### Required work
**a.** Write out the passage of the television review below from "Worse, it contains" to "children’s TV programme." word for word.
**b.** List every person named in the television review below, both real people and fictional characters.

### Reading passage
================

Politics for dummies

The Amazing Mrs Pritchard, a new BBC drama about a housewife-turned-politician, is childishly simplistic.

Neil Davenport

Topics Culture

A constant complaint about British TV is that there is a dearth of decent, credible dramas. The arrival of BBC1’s The Amazing Mrs Pritchard will do nothing to arrest the dismal decline.

Worse, it contains a childishly facile message about how vile politics is and how untrustworthy politicians are. In TV drama terms we’ve been here before – back in 1996 with Our Friends in the North. But where that sprawling epic intelligently chartered the shifts in postwar British society, Mrs Pritchard has all the range and reality of a children’s TV programme.

Jane Horrocks plays the titular heroine, a supermarket manager from Leeds who, after witnessing the daft machinations of local politicians, decides to become the anti-politician politician. After all, as she isn’t ‘one of them’; she won’t lie or let you down. By the simple virtue of being anti-politics, Ros Pritchard is presented as being completely trustworthy. Her dumb and dumber slogan – ‘Politics: It Isn’t Rocket Science’ – is meant to be a ‘refreshing alternative’ to knowing what you’re actually talking about.

Standing as the anti-politician politician has proven surprising fruitful in recent elections, as epitomised by Martin Bell, various local ‘save our hospital’ candidates and, indeed, most Liberal Democrat MPs. But for an isolated individual to inspire a party to overall electoral victory overnight, as Pritchard’s Purple Alliance achieves in this programme, is simply wishful thinking from the scriptwriters. It’s in this segment that the ‘drama’ takes off into unbelievable Scooby Doo territory.

================

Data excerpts
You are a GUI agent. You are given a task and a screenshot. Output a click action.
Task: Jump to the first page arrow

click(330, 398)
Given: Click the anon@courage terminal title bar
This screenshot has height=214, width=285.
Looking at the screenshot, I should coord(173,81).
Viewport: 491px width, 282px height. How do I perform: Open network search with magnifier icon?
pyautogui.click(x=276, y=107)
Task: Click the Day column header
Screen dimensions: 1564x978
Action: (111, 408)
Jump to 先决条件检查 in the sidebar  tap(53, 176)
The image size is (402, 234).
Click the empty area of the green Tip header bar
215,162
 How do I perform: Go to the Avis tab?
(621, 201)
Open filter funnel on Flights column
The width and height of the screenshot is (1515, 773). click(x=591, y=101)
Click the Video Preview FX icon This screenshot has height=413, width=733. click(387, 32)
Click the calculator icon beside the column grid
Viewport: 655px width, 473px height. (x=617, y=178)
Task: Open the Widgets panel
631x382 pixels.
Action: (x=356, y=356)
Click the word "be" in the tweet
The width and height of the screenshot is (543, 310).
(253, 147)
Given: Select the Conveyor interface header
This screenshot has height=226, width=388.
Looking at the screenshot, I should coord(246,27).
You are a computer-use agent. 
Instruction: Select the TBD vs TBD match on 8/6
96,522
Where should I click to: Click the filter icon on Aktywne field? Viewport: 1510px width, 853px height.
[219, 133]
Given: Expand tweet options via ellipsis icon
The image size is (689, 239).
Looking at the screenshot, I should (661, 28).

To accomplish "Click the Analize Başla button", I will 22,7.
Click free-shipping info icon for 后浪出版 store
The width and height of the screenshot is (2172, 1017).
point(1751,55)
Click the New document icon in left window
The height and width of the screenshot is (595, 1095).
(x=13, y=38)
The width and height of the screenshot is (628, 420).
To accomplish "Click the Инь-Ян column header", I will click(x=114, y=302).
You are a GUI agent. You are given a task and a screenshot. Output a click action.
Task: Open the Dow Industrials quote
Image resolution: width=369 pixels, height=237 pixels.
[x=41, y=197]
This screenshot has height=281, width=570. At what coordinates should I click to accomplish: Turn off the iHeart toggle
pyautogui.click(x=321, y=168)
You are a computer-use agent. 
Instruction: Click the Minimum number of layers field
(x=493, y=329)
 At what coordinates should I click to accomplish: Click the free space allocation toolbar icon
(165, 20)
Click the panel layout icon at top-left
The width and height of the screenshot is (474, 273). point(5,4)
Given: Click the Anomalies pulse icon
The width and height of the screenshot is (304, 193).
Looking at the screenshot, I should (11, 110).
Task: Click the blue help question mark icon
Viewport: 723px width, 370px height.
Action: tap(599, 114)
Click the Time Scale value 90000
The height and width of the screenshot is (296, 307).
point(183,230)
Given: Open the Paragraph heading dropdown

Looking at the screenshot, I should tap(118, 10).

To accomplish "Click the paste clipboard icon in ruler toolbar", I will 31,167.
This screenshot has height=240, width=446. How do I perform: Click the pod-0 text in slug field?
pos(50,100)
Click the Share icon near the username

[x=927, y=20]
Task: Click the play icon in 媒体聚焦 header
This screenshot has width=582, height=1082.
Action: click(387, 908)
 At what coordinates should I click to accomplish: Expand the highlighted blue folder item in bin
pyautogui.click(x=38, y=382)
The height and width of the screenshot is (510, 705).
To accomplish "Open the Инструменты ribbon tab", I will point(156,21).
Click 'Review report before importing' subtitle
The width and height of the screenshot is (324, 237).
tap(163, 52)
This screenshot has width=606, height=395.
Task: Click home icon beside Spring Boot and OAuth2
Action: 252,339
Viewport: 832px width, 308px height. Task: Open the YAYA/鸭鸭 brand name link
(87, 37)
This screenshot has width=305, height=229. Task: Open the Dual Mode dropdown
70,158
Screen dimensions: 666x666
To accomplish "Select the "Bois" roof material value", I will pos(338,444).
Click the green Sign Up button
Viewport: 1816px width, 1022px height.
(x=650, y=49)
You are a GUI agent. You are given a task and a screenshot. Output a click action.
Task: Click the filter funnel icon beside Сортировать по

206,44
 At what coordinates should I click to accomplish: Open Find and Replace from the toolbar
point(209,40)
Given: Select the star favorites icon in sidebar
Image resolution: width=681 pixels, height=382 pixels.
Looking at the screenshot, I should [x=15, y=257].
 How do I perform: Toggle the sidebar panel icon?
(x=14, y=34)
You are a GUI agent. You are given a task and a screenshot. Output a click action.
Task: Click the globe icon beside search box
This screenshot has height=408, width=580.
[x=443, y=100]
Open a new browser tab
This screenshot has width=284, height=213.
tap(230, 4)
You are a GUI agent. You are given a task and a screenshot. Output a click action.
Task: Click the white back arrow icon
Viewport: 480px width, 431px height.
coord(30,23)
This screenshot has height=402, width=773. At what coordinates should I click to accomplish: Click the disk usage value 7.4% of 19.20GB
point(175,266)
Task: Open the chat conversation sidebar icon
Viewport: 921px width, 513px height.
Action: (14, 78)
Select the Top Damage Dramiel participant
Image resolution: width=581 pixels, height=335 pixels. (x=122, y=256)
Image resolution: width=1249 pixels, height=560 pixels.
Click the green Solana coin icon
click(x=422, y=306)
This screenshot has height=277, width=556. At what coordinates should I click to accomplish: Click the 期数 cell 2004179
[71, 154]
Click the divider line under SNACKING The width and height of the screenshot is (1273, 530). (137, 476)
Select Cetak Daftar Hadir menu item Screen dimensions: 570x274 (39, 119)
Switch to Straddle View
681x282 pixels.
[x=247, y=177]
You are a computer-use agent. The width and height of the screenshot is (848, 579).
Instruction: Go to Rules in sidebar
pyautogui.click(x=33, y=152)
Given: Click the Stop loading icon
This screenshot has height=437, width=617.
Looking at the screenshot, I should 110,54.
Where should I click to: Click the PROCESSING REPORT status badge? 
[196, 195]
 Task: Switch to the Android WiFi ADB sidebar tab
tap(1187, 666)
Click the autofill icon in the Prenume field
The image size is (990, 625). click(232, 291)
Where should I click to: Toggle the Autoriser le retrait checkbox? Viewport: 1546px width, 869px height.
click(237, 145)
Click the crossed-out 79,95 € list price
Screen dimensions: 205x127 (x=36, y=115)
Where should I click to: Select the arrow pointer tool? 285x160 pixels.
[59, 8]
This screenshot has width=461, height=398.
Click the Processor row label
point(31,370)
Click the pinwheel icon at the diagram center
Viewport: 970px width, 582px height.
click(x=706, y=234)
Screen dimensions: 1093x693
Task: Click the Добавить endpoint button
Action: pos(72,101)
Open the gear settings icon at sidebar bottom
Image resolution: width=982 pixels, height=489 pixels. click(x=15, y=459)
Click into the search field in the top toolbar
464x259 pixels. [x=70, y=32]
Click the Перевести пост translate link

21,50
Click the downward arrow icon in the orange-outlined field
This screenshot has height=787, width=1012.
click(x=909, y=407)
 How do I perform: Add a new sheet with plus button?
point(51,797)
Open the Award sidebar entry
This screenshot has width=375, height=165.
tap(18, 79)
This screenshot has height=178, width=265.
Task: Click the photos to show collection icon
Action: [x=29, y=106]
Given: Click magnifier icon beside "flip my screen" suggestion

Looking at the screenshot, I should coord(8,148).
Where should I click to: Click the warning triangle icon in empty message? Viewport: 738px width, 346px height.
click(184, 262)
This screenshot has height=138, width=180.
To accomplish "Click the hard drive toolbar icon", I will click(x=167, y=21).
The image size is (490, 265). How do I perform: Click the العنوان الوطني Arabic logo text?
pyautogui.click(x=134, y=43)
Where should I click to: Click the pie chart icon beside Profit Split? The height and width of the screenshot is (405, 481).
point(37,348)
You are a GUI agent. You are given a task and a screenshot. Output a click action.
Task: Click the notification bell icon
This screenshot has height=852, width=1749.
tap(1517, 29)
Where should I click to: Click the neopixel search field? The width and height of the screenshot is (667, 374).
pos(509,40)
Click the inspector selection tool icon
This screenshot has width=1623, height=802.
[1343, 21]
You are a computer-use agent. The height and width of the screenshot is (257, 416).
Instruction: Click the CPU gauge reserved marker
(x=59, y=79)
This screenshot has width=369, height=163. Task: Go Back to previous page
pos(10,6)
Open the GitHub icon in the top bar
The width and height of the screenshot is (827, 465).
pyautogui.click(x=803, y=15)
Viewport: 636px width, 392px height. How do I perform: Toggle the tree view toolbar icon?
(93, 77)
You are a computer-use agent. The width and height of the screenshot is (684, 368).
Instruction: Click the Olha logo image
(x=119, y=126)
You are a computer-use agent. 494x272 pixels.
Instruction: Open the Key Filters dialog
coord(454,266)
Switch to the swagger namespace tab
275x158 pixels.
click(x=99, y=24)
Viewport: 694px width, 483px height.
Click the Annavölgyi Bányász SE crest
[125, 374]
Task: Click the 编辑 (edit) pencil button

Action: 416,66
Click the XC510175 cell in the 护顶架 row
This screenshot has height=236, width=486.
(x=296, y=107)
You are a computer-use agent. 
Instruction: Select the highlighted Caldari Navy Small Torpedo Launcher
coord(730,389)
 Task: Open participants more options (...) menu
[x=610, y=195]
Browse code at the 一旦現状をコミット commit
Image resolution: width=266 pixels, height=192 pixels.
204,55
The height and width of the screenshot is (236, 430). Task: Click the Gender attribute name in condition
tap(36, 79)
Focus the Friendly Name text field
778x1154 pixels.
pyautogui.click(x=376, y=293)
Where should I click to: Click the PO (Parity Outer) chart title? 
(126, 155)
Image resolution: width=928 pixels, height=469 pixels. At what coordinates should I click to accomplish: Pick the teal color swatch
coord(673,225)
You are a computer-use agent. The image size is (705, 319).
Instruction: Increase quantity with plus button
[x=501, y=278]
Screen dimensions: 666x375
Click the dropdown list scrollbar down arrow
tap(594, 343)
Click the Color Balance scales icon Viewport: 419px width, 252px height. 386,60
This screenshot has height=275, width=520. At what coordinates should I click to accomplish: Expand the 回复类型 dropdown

================

### Responses to the exercise
**a.**
Worse, it contains a childishly facile message about how vile politics is and how untrustworthy politicians are. In TV drama terms we’ve been here before – back in 1996 with Our Friends in the North. But where that sprawling epic intelligently chartered the shifts in postwar British society, Mrs Pritchard has all the range and reality of a children’s TV programme.

**b.**
- Neil Davenport
- Jane Horrocks
- Ros Pritchard
- Martin Bell